Fun-ASR Real-Time Speech Recognition Android SDK-Alibaba Cloud Model Studio(Model Studio)-阿里云帮助中心

This document provides a detailed guide on how to use the Fun-ASR real-time speech recognition Android SDK to convert speech into text.

User guide: For model descriptions and selection recommendations, see Real-Time Speech Recognition - Fun-ASR/Gummy/Paraformer.

Getting Started

Obtain your API key and API host.
Download the SDK and run the sample code:
- Download the latest SDK package.
- Unzip the ZIP file.
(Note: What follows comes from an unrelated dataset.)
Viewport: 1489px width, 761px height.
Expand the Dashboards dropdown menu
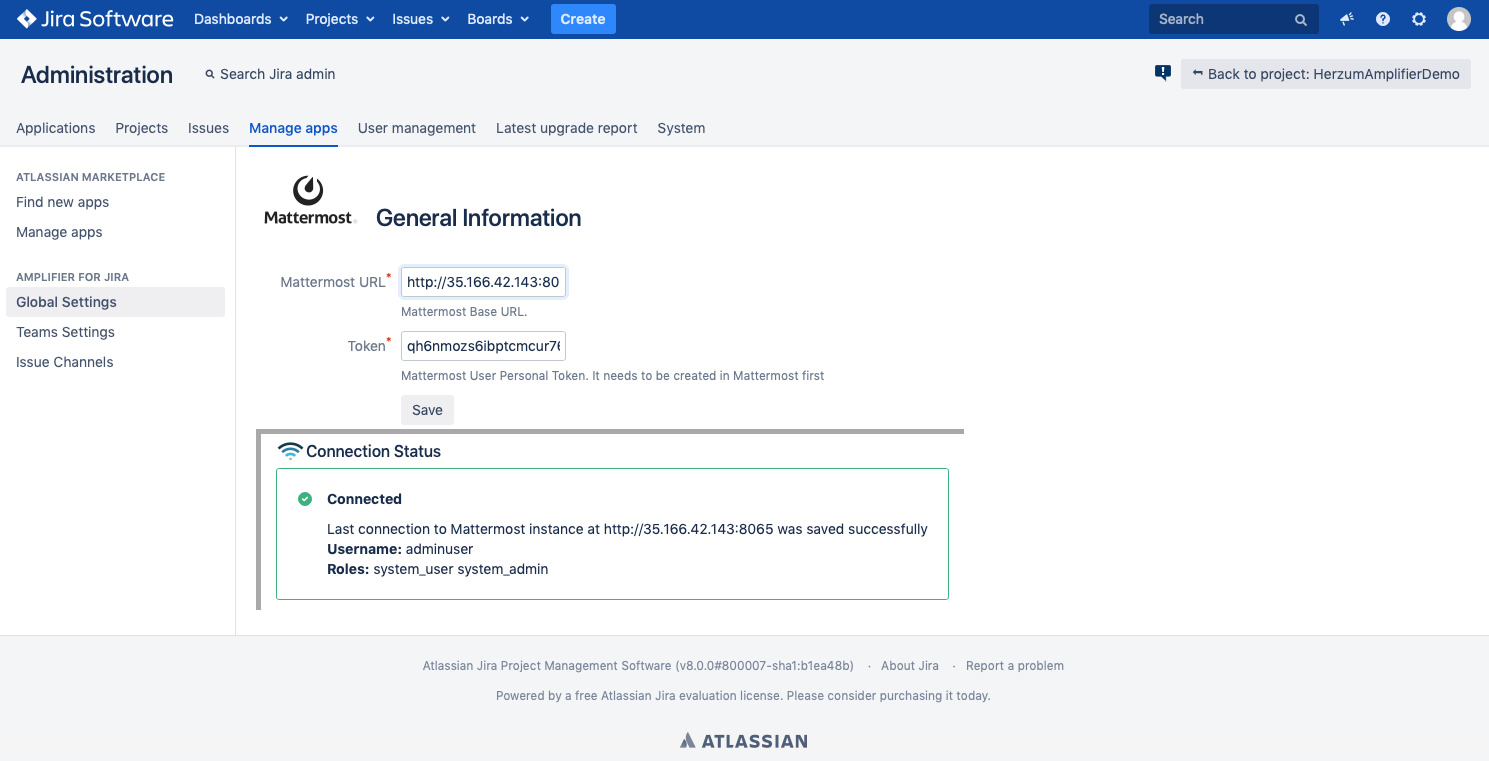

Obtain the AAR-formatted SDK from the app/libs folder and add it to your project dependencies.
  If you need Android C++ integration, use the android_libs and android_include folders in the ZIP package to obtain dynamic libraries and header files.
- Open the project in Android Studio. The sample code is located in DashFunAsrSpeechTranscriberActivity.java. Replace the API key to test the feature.

Call Steps

Initialize the SDK.
Set parameters based on your business needs. Use the parameters parameter of the initialize method to set connection and control parameters. Use the setParams method to set speech recognition effect parameters.
Call startDialog to start the recognition process.
In the onNuiAudioStateChanged callback, enable the audio recording device based on the audio state.
In the onNuiNeedAudioData callback, continuously provide recorded audio data.
In the onNuiEventCallback callback, listen for events and retrieve speech recognition results.
Call stopDialog to stop the recognition. You can confirm that the recognition has ended by listening for the EVENT_TRANSCRIBER_COMPLETE event.
When you no longer need the recognition feature, call the release method to release SDK resources.

Request Parameters

Connection and Control Parameters

You can configure these parameters by passing a JSON string through the parameters argument of the initialize method.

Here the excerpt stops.